--- EXTRAIT FOURNI ---
......

Le réchauffement de la planète : faits et chiffres
Le réchauffement climatique est un phénomène bien réel qui s’accroît à une vitesse vertigineuse. Il s’agit d’un problème qui va encore s’aggraver. Tel est le constat de milliers de scientifiques qui ont collaboré aux travaux du Groupe d’experts intergouvernemental sur l’évolution du climat (GIEC). Leurs rapports ne laissent plus aucun doute :
Le climat mondial se réchauffe. Les températures globales vont continuer à augmenter.
Le lien entre le réchauffement climatique et la concentration de CO2 et d’autres gaz à effet de serre dans l’atmosphère existe et a pu être démontré scientifiquement.
La haute teneur en CO2 actuelle est le résultat des activités humaines, c’est-à-dire de la combustion de carburants fossiles (pétrole, gaz naturel, charbon). Cette concentration dépasse aujourd’hui largement les variations naturelles mesurées ces 650’000 dernières années.
Un miroir des inégalités globales
La consommation d’énergie et, par conséquent, les émissions de CO2 sont le reflet des inégalités globales entre les riches et les pauvres. Elles révèlent le gaspillage sans scrupule des ressources et le mode de vie non durable des pays du Nord. Un habitant d’Amérique du Nord émet en moyenne vingt fois plus de CO2 par an qu’un être humain en Afrique. Près de 70% de toutes les émissions de CO2 depuis 1850 proviennent de l’Amérique du Nord et de l’Europe. La part des pays en développement est inférieure à 25%. L’impact des différents gaz à effet de serre, tel que le méthane, peut être calculés une fois convertis en équivalents CO2 (CO2-eq). Dans la mesure où le méthane nuit vingt fois plus au climat que le CO2, même de faibles quantités de ce gaz ont leur importance.

......

--- Relevés de pointage pour captures d'écran et pages ---
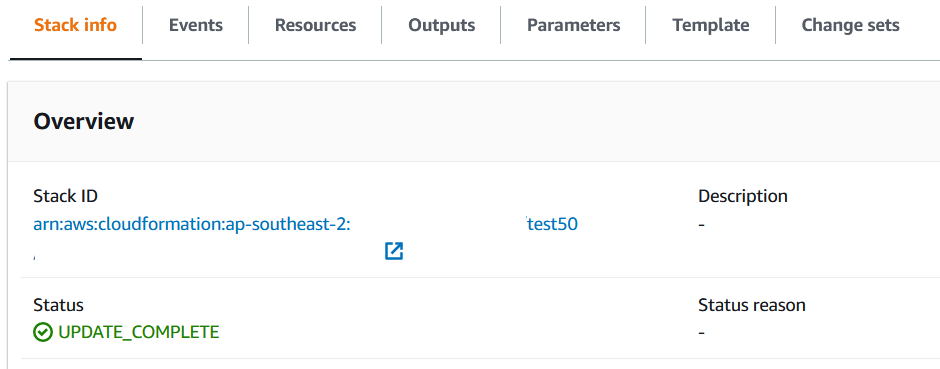Screen dimensions: 940x369
Task: Click the Description field label
Action: (x=743, y=196)
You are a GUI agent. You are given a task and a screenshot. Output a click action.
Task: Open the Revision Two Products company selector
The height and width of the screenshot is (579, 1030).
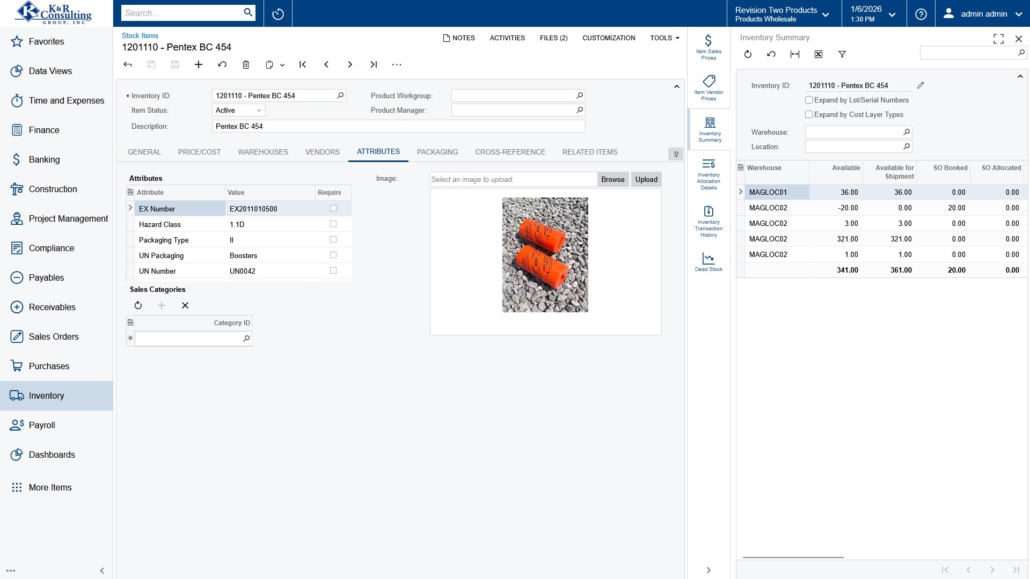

......

--- CONSIGNES ---
1 – Recopiez le passage de l'extrait sur le réchauffement climatique qui s'ouvre sur les mots contenant "La haute teneur" et se clôt sur "650’000 dernières années.".
2 – Dressez la liste des carburants fossiles nommés dans l'extrait sur le réchauffement climatique.

--- CORRIGÉ ---
1 –
La haute teneur en CO2 actuelle est le résultat des activités humaines, c’est-à-dire de la combustion de carburants fossiles (pétrole, gaz naturel, charbon). Cette concentration dépasse aujourd’hui largement les variations naturelles mesurées ces 650’000 dernières années.

2 –
- pétrole
- gaz naturel
- charbon